[Instruction] Rewrite every line of the items below as a single numbered list, omitting blank lines.

[Records to process]
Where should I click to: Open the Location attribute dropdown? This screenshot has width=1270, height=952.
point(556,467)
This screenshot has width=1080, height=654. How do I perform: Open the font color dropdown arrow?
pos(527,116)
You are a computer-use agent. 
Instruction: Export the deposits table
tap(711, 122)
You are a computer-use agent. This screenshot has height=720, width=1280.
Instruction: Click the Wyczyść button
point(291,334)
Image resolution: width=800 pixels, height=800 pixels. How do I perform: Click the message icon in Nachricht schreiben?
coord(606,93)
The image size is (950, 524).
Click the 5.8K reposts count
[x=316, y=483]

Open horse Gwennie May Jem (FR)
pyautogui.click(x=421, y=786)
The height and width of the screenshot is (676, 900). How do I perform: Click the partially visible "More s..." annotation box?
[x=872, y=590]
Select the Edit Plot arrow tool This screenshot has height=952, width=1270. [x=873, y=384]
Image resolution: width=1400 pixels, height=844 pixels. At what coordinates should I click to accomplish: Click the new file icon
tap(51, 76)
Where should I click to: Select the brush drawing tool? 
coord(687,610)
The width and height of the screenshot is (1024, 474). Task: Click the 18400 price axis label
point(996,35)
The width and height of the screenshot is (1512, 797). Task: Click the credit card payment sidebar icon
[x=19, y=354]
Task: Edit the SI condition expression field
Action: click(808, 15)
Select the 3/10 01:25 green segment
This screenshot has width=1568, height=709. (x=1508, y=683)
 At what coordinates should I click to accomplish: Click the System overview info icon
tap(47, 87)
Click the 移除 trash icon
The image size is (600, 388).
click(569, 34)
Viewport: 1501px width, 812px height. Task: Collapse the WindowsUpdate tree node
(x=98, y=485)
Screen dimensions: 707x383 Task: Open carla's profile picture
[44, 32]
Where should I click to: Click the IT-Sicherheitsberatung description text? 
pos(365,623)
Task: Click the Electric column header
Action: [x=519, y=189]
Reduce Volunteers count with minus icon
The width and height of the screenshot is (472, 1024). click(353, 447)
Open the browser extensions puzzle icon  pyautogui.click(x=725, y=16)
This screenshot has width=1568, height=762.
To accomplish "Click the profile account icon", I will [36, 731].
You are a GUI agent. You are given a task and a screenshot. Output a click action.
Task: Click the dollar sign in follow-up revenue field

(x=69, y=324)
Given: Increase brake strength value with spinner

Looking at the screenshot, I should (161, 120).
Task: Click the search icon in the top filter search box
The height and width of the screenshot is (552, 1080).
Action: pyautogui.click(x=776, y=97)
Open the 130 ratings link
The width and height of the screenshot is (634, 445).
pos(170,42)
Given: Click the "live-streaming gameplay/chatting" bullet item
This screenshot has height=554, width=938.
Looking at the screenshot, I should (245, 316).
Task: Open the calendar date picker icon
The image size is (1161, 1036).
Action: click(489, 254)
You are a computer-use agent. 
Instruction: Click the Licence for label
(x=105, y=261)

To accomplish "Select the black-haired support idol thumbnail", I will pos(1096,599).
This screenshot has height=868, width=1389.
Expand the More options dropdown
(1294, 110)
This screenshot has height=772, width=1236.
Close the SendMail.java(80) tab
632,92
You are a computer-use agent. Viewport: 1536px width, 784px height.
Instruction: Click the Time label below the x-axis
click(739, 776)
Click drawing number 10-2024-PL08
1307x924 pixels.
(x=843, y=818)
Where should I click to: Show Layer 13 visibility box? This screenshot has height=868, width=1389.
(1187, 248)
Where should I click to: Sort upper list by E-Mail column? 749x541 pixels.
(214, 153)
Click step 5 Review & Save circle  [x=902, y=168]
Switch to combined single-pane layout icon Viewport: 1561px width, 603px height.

[Task response]
1. Where should I click to: Open the Location attribute dropdown? This screenshot has width=1270, height=952.
2. point(556,467)
3. This screenshot has width=1080, height=654. How do I perform: Open the font color dropdown arrow?
4. pos(527,116)
5. You are a computer-use agent. 
6. Instruction: Export the deposits table
7. tap(711, 122)
8. You are a computer-use agent. This screenshot has height=720, width=1280.
9. Instruction: Click the Wyczyść button
10. point(291,334)
11. Image resolution: width=800 pixels, height=800 pixels. How do I perform: Click the message icon in Nachricht schreiben?
12. coord(606,93)
13. The image size is (950, 524).
14. Click the 5.8K reposts count
15. [x=316, y=483]
16. Open horse Gwennie May Jem (FR)
17. pyautogui.click(x=421, y=786)
18. The height and width of the screenshot is (676, 900). How do I perform: Click the partially visible "More s..." annotation box?
19. [x=872, y=590]
20. Select the Edit Plot arrow tool This screenshot has height=952, width=1270. [x=873, y=384]
21. Image resolution: width=1400 pixels, height=844 pixels. At what coordinates should I click to accomplish: Click the new file icon
22. tap(51, 76)
23. Where should I click to: Select the brush drawing tool? 
24. coord(687,610)
25. The width and height of the screenshot is (1024, 474). Task: Click the 18400 price axis label
26. point(996,35)
27. The width and height of the screenshot is (1512, 797). Task: Click the credit card payment sidebar icon
28. [x=19, y=354]
29. Task: Edit the SI condition expression field
30. Action: click(808, 15)
31. Select the 3/10 01:25 green segment
32. This screenshot has width=1568, height=709. (x=1508, y=683)
33.  At what coordinates should I click to accomplish: Click the System overview info icon
34. tap(47, 87)
35. Click the 移除 trash icon
36. The image size is (600, 388).
37. click(569, 34)
38. Viewport: 1501px width, 812px height. Task: Collapse the WindowsUpdate tree node
39. (x=98, y=485)
40. Screen dimensions: 707x383 Task: Open carla's profile picture
41. [44, 32]
42. Where should I click to: Click the IT-Sicherheitsberatung description text? 
43. pos(365,623)
44. Task: Click the Electric column header
45. Action: [x=519, y=189]
46. Reduce Volunteers count with minus icon
47. The width and height of the screenshot is (472, 1024). click(353, 447)
48. Open the browser extensions puzzle icon  pyautogui.click(x=725, y=16)
49. This screenshot has width=1568, height=762.
50. To accomplish "Click the profile account icon", I will [36, 731].
51. You are a GUI agent. You are given a task and a screenshot. Output a click action.
52. Task: Click the dollar sign in follow-up revenue field
53. (x=69, y=324)
54. Given: Increase brake strength value with spinner
55. Looking at the screenshot, I should (161, 120).
56. Task: Click the search icon in the top filter search box
57. The height and width of the screenshot is (552, 1080).
58. Action: pyautogui.click(x=776, y=97)
59. Open the 130 ratings link
60. The width and height of the screenshot is (634, 445).
61. pos(170,42)
62. Given: Click the "live-streaming gameplay/chatting" bullet item
63. This screenshot has height=554, width=938.
64. Looking at the screenshot, I should (245, 316).
65. Task: Open the calendar date picker icon
66. The image size is (1161, 1036).
67. Action: click(489, 254)
68. You are a computer-use agent. 
69. Instruction: Click the Licence for label
70. (x=105, y=261)
71. To accomplish "Select the black-haired support idol thumbnail", I will pos(1096,599).
72. This screenshot has height=868, width=1389.
73. Expand the More options dropdown
74. (1294, 110)
75. This screenshot has height=772, width=1236.
76. Close the SendMail.java(80) tab
77. 632,92
78. You are a computer-use agent. Viewport: 1536px width, 784px height.
79. Instruction: Click the Time label below the x-axis
80. click(739, 776)
81. Click drawing number 10-2024-PL08
82. 1307x924 pixels.
83. (x=843, y=818)
84. Where should I click to: Show Layer 13 visibility box? This screenshot has height=868, width=1389.
85. (1187, 248)
86. Where should I click to: Sort upper list by E-Mail column? 749x541 pixels.
87. (214, 153)
88. Click step 5 Review & Save circle  [x=902, y=168]
89. Switch to combined single-pane layout icon Viewport: 1561px width, 603px height.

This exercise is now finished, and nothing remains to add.